- [Problem a]
In the records, render the stretch from the line containing "At what (x,y)" through the line containing "Looking at the" as a Markdown table with the columns Row and Line. Skip blank lines and leave the pictures out.

- [Passage shown]

+ + + + +

Semantic Search for Sourcers and Recruiters, Round 2
Looking at my blog stats, it appears I may have struck a nerve when I wrote a post on semantic search for sourcers and recruiters on Monday, December 29th, explaining the concepts of semantic search with regard to how it can be leveraged effectively by sourcers and recruiters.
I received several questions, comments, and inquiries for more information on the subject. If you perform some research on the concept, you likely won’t find much, if anything specifically focused on user-defined semantic search, let alone user-defined semantic search for sourcing and recruiting, so I figured I would take this opportunity to quickly follow up and expand upon the concepts of leveraging semantic search when creating Boolean search strings.
Irina Shamaeva, of Boolean Strings fame (on both LinkedIn and Recruitingblogs), asked a very insightful question about whether or not I would agree that in fact all sourcers and recruiters are trying to perform semantic search when they are looking for candidates who match a job description
While I would agree that most sourcers and recruiters are trying to find people who have had specific experience performing the role and responsibilities required (and desired) of a job description – I have to say that most sourcers and recruiters are NOT actually performing semantic search. In other words, they are not specifically leveraging semantics in their search tactics and strategies. Throwing a collection of search terms into a Boolean search string based on a job description is just that – a collection of words, which do not necessarily imply any meaning in and of themselves.
Adding additional keywords that may not be explicitly mentioned in a job description, or using the NOT/- operator to eliminate false positive results may (or may not) help narrow search results, and while these are certainly search best practices, they are not instrinsically semantic search. Adding or selectively removing keywords/search terms in many cases simply produces results with the search terms (and without the removed terms) but not implying any responsibility with the search terms.
Using a User Interface Engineering position as an example, there are many people who can mention the words (UI OR user interface OR GUI) in their resume who in fact do not have any significant experience with interface design, even though the words are somewhere in the resume. Even if we added additional UI-related terms such as (wireframe OR human factors OR cognitive OR heuristic) we can still return many resumes of candidates that mention the search terms but who have not been primarily responsible for interface design.

+ + + + +

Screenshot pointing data
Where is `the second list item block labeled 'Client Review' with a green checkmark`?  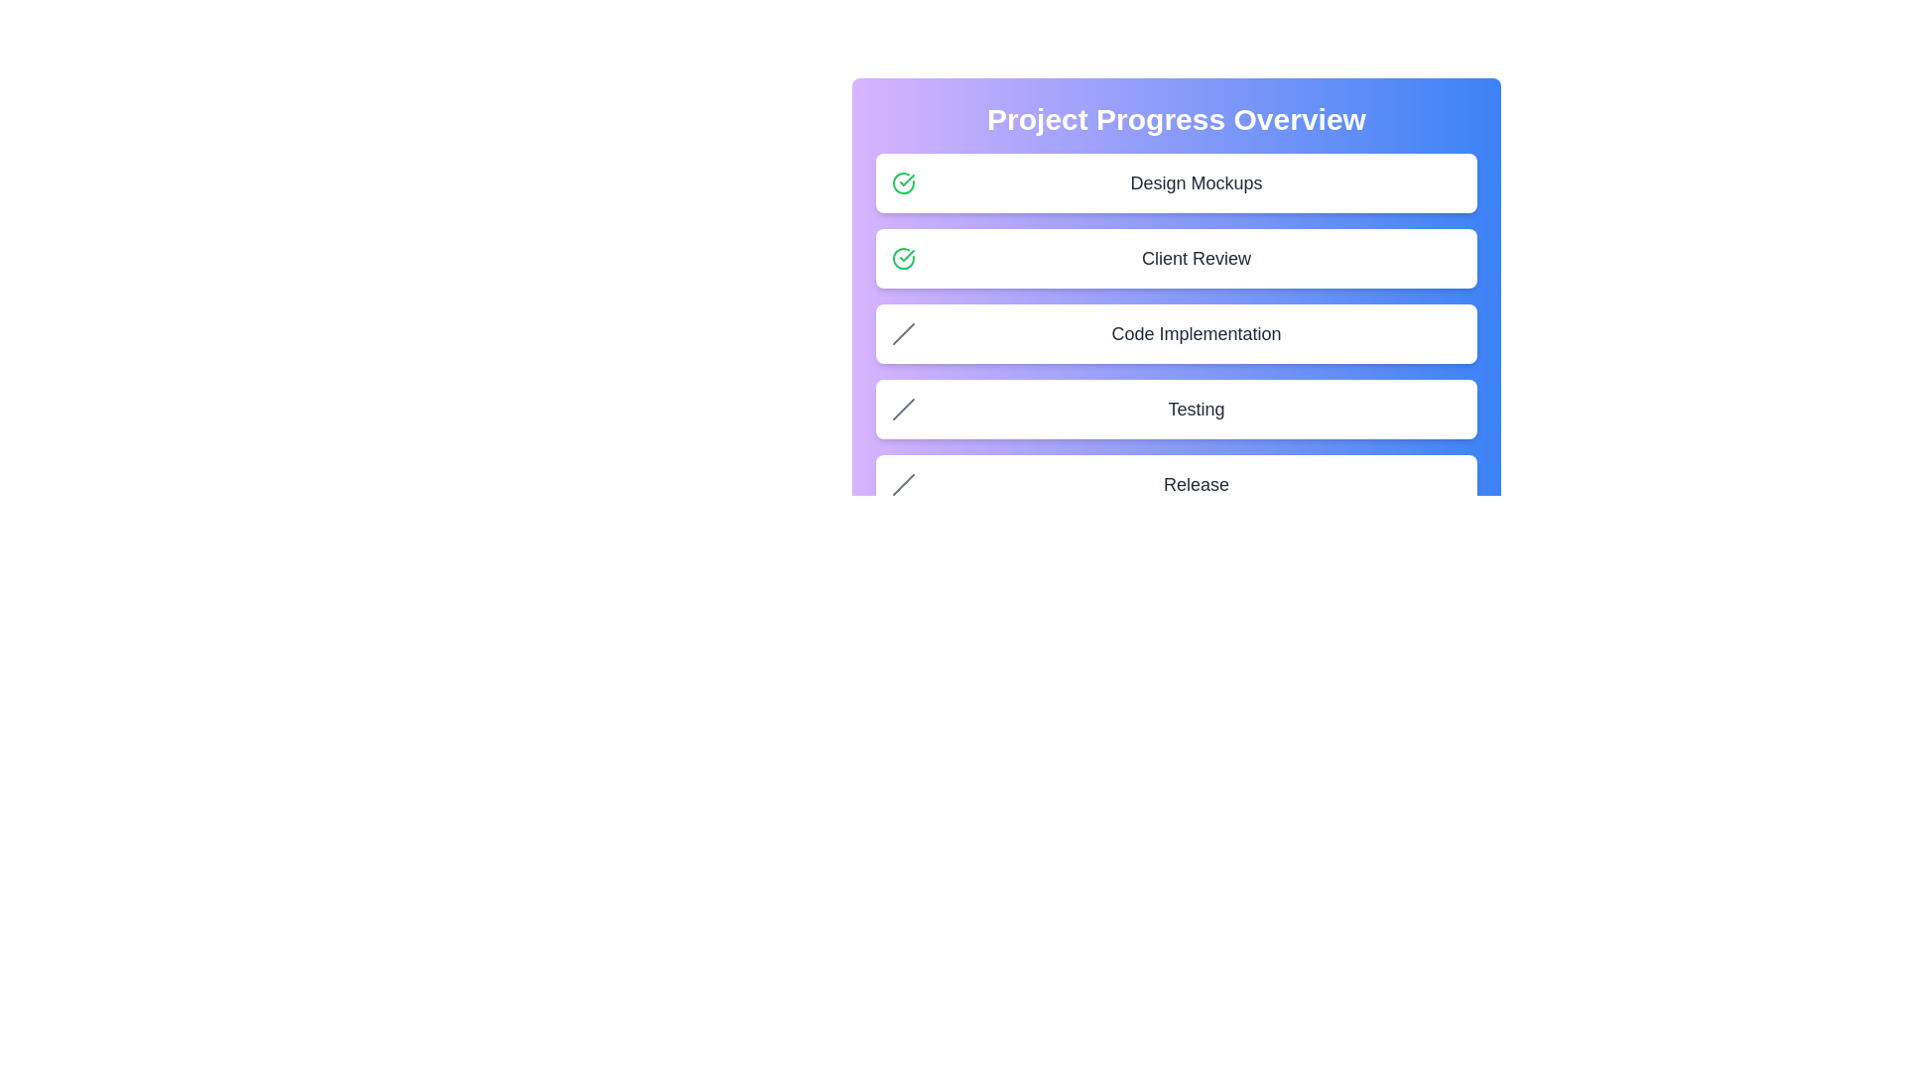 the second list item block labeled 'Client Review' with a green checkmark is located at coordinates (1175, 275).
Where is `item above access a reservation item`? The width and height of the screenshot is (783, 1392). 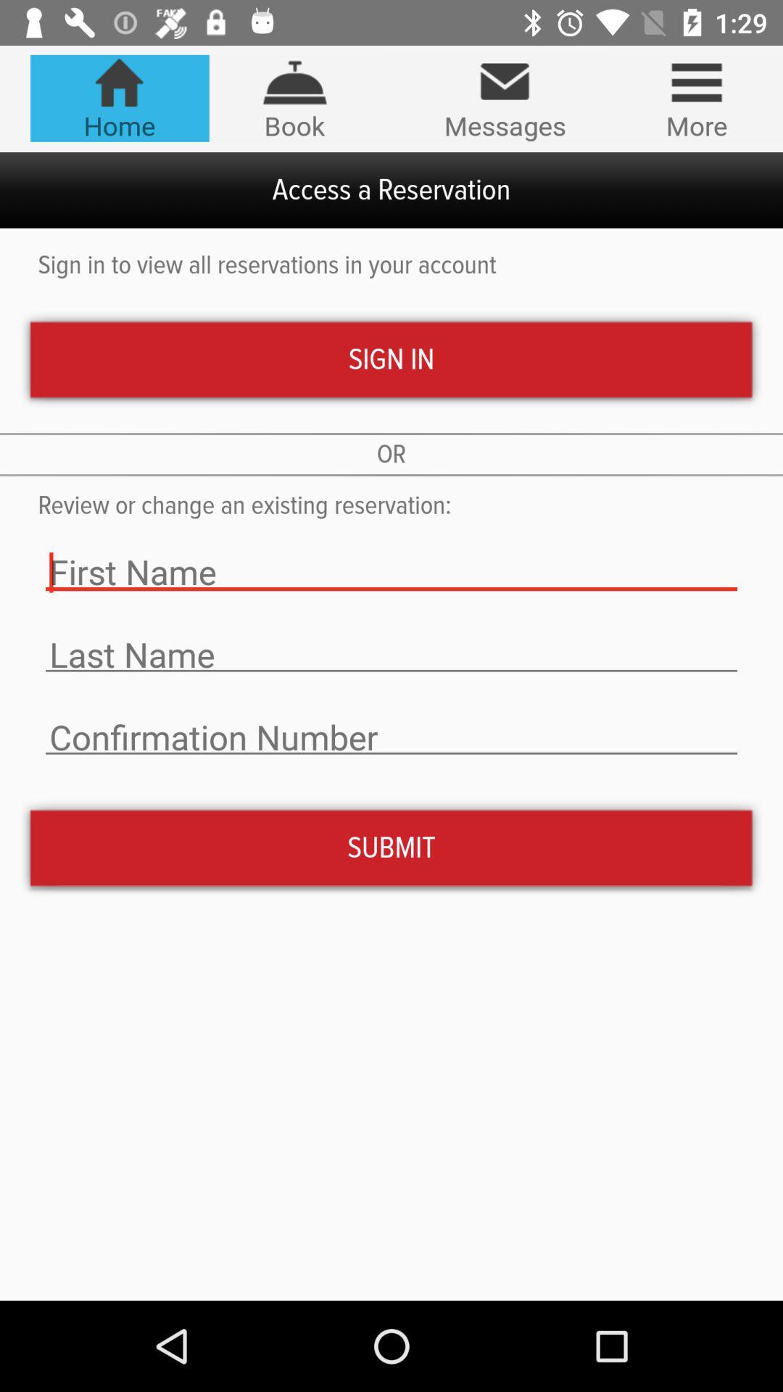 item above access a reservation item is located at coordinates (504, 98).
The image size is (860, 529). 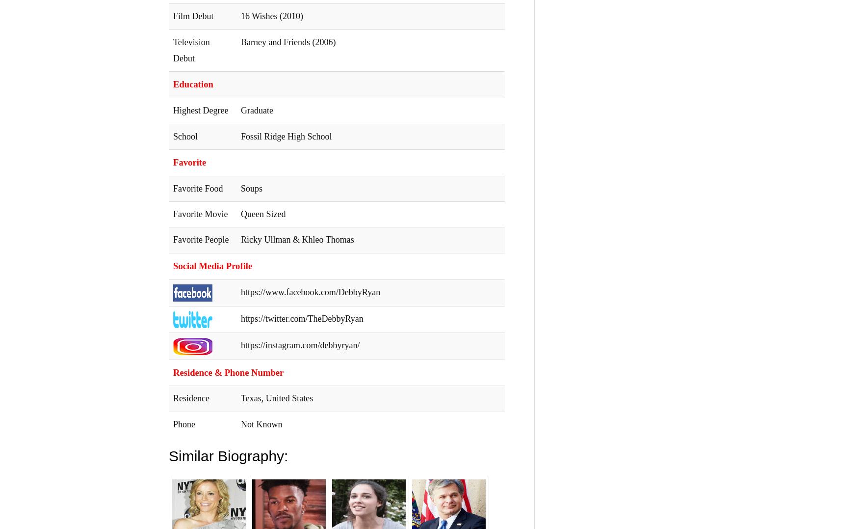 I want to click on 'Film Debut', so click(x=173, y=15).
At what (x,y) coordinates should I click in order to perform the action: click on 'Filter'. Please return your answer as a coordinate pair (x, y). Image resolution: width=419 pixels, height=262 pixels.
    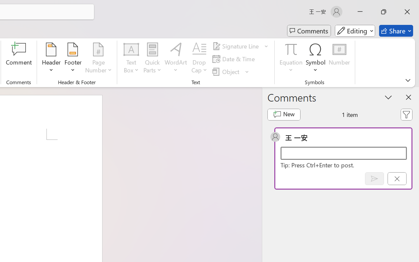
    Looking at the image, I should click on (406, 115).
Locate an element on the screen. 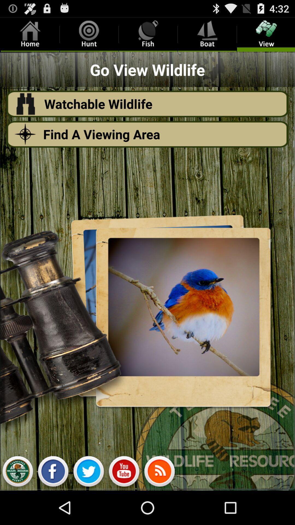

+ + + + +

- [Problem b]
Write the next part of the post on semantic search for sourcers and recruiters, starting after its final sentence.

- [Expected answer a]
| Row | Line |
|---|---|
| 1 | At what (x,y) coordinates should I click in order to perform the action: click on 'Filter'. Please return your answer as a coordinate pair (x, y). Image resolution: width=419 pixels, height=262 pixels. |
| 2 |     Looking at the image, I should click on (406, 115). |

- [Expected answer b]
When creating Boolean search strings to find potential candidates – the whole point is to find people who have specific skills and experience performing the role/responsibilities of the position the sourcer/recruiter is looking to fill – in other words, relevant results. Certainly no one sets out to run a Boolean search to specifically find a bunch of people who aren’t qualified. Any results returned from a search of candidates who do NOT have the skills and experience necessary to perform the responsibilities of the position the sourcer/recruiter is looking to fill are essentially irrelevant results. Sure, you can build relationships with them and ask for referrals, and perhaps they fit another position, but there is no denying that they simply do not match the intent of the search.
Sourcers and recruiters encounter this all the time when creating Boolean search strings – the search terms are present in the resume, sometimes in large quantity, but the person has not actually DONE what they need them to have done in their career. That is an excellent example of a high lexical similarity between a search and the results (the words match) and low semantic similarity of the search and the results (the person’s experience does NOT match).
High lexical similarity and low semantic similarity between a search and its results can also be evidenced in the “technical skills summary” of most resumes, where a laundry list of skills and technologies are present. But just because something is mentioned in a resume, it does not imply any level of expertise, recency of experience, or even paid experience. Hence someone could mention Java, Eclipse, and Swing in their resume, but not have any paid experience developing applications with them (as in educational experience or at home). This is a normal experience for sourcers and recruiters and so they assume this is simply “the way it is.”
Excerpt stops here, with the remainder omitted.